In the Mood for Love

In the Mood for Love ★★★★★

I remember back when this girl and I were still together, she once asked me when I fell in love with her. I told her it was like a house you pass every day on the way to work. One day, you notice a for sale sign on an empty lot. Another day you drive by and you notice they've laid the foundations. Another day, the walls are up, and another day there's a roof, a garage, and finally a family living inside. You don't know exactly when all this happened; you just looked one day and noticed it was there.

I tell you this story because it reminds me of a line from In the Mood for Love -- how Chow says that feelings can just creep up on you out of nowhere. There's no definitive moment, no point in the story where Chow suddenly arrives at the conclusion that he totally, unreservedly loves Mrs. Chan. He just thinks one day and realizes that he does -- that he has for quite some time. Just as I did. Just as all who have loved did.

It’s a simple story, this film. A man and a woman, both married, are neighbors in 1960’s Hong Kong – and when they suspect their respective spouses of having an affair with one another, they strike up a relationship of their own. Sounds like a simple set-up for a romance (the film’s minimalism is undeniable), and for that reason one might be attempted to accuse it of conventionality. Here, however, there are no monologues, no drawn-out confessions delineating how they feel, no ecstatic unions. As with all of Wong Kar-Wai’s work, love – unrequited love – is the name of the game – a love embodied of things never said and an untouchable, unspeakable pain.

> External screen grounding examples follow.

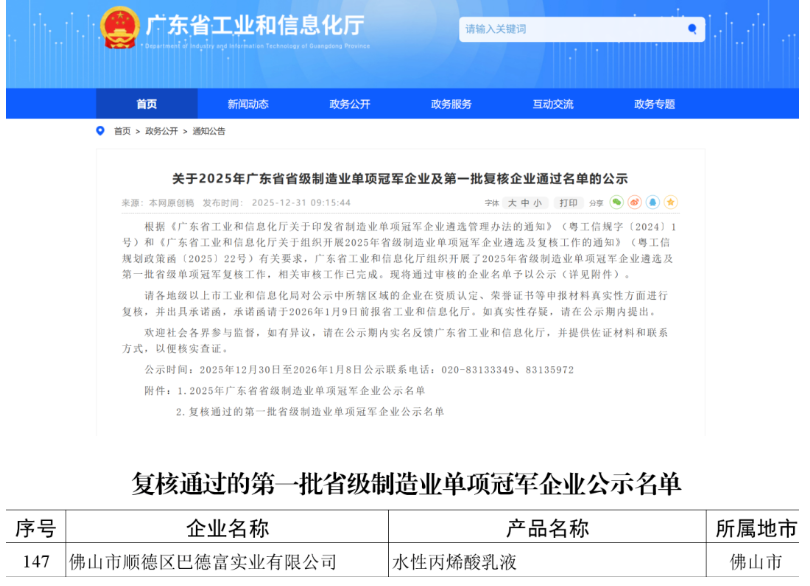Screen dimensions: 810x586
Task: Go to the 新闻动态 tab
Action: (248, 104)
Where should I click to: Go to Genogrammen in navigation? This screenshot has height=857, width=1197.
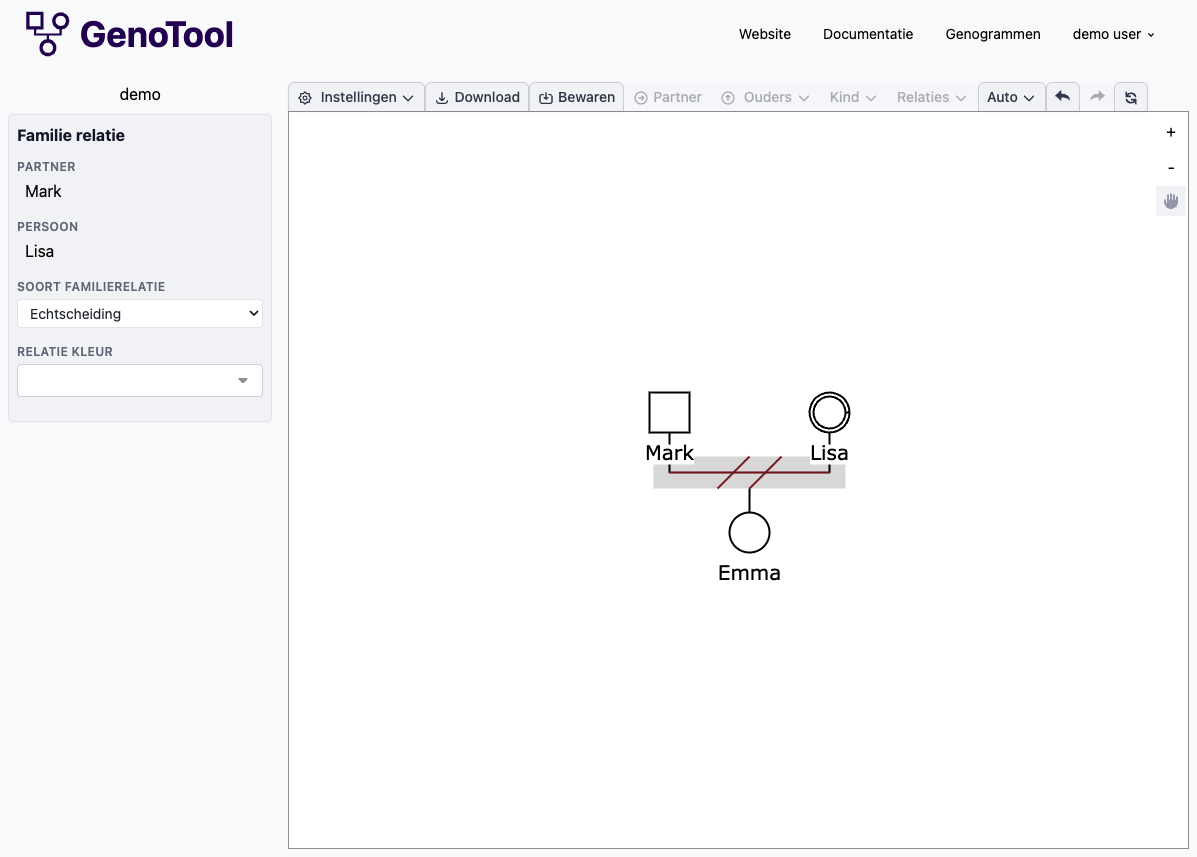coord(993,34)
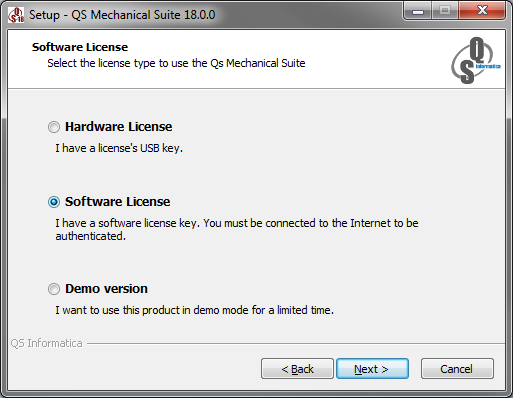
Task: Click the 'I have a license's USB key' text
Action: [119, 148]
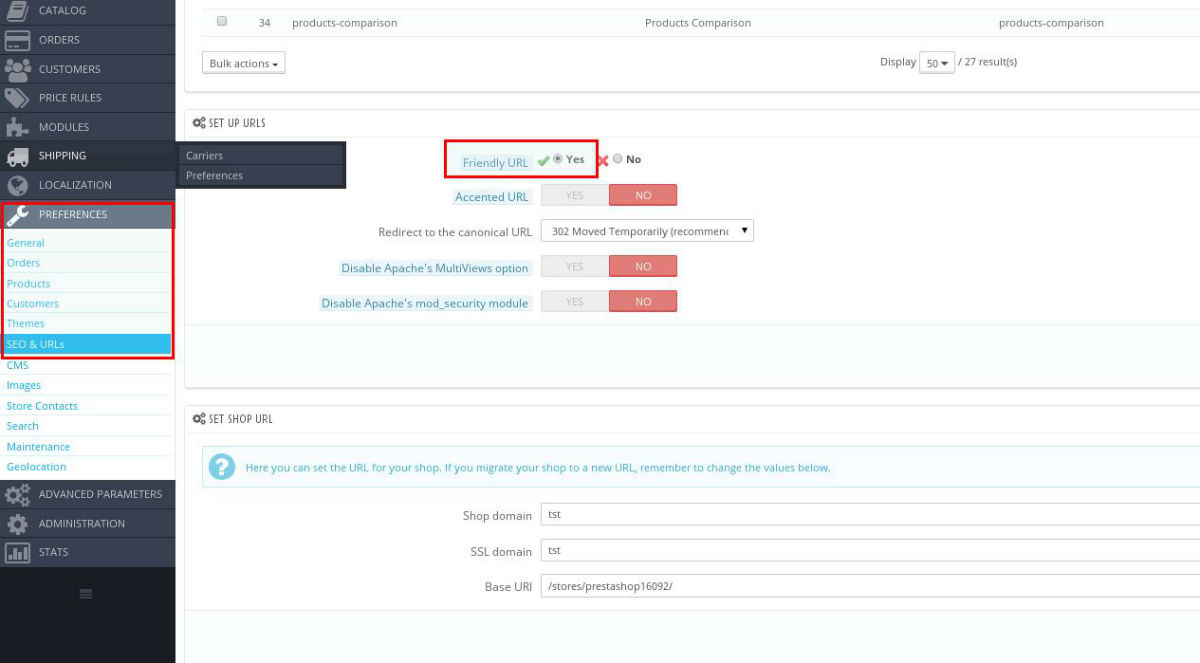Screen dimensions: 1200x663
Task: Click the Shop domain input field
Action: (x=870, y=515)
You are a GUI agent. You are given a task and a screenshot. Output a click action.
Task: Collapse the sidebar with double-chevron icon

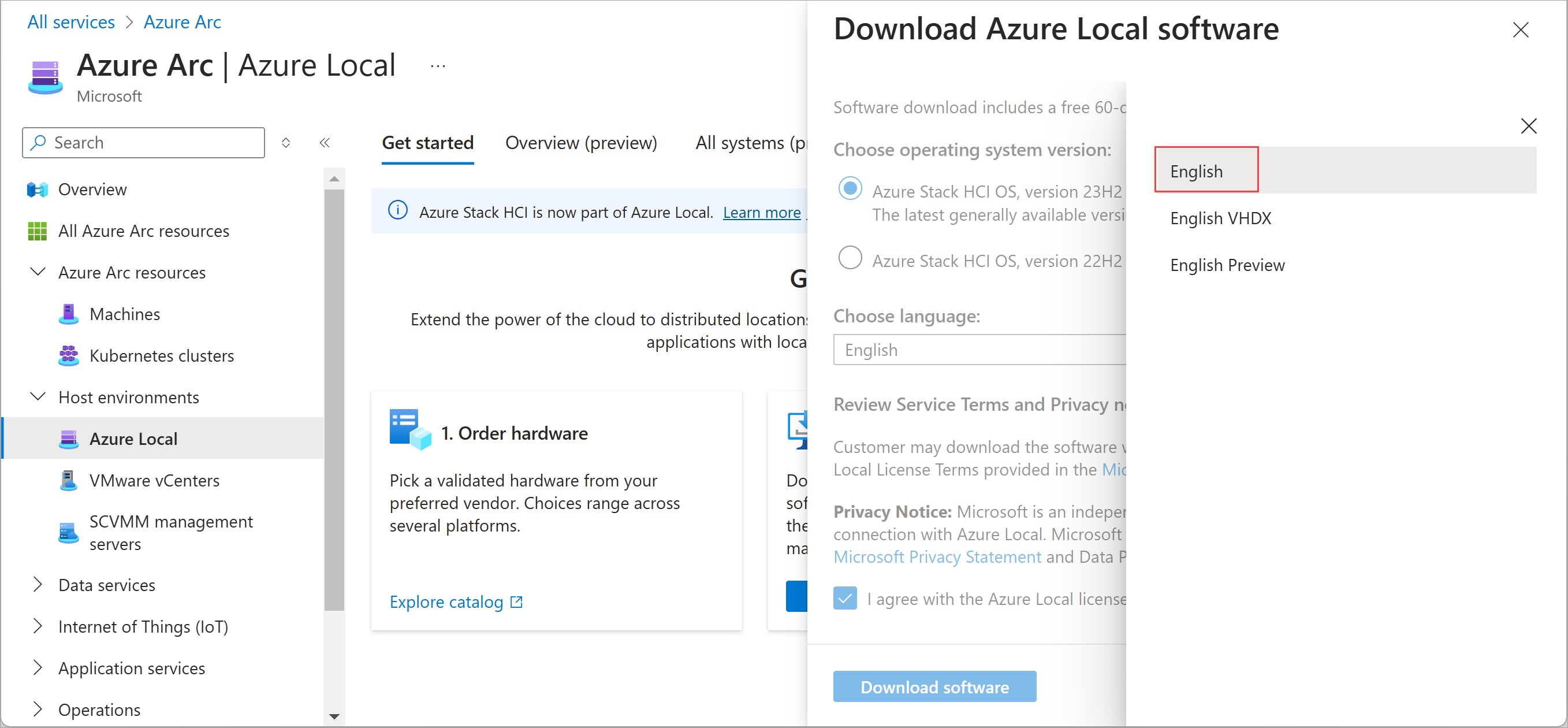click(x=325, y=143)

This is one of the most powerful, most stirring depictions of love first for its honesty and also for its nuance. The film is only an hour and a half long, but every single second is spent lingering on some subtlety or another. The way he glances back at her as she descends the stairs. The way he looks at her only to look away as she turns to him. The way his hand twitches a sharp, ephemeral moment before reaching for hers. How they oh so subtly stand more slack in one another's presence as time goes on. How she overhears he's hankering for some sesame syrup and makes it for him only to pass the whole thing off as coincidence. The ties, the handbags, the dresses, the constant recurrence of food in a social context. The camera lingers, the dialogue wanders, and yet not a solitary second is wasted in this film. Every frame is so meticulously, marvelously crafted – like a still-life that moves.

And did I mention the colors? Obviously there are the reds with the obvious connotation of passion, but even more fascinating than that are the yellows that appear from time to time. Yellow typically represents coitus in the Chinese tradition, and while we never see sex on the screen, every image is steeped in seduction from the framing to the chromatics to Wong's impeccable taste in music.

And then there's the minimalism that pervades the entire film. The soundtrack is threadbare when compared to something like Chungking Express, but everything right down to Nat King Cole’s incomparable Cubana and the heart-rending strings played at the film's finale is just perfect. The dialogue is scant and typically skirts the issue. Only once or twice is love directly addressed, but always it is there, lingering in the shadows, huddled under some terrace or other as the rains rage beyond.

Oh, we can't forget those camera angles, either. So often we see Chow and Chan and there's a cluttered foreground. Or the camera creeps up on a corner and peeks around. Or part of the frame is obstructed. Or we're looking in a mirror. Or we're peeking through a crack somewhere in some object. Or we're in another booth at the restaurant looking in on them. Always we feel as though we're spying on Chow and Chan. Always we catch these glimpses into their lives of which we might feel a little undeserving.

You may have noticed from the past few paragraphs that I'm gushing over this film -- which I most definitely am. I find it hard to express in words just what about this film is so exquisitely romantic, and even after all this blathering, I still have a hard time pinning it down. Like love itself, it can't completely be explained. You just know it's there, and so you go with it.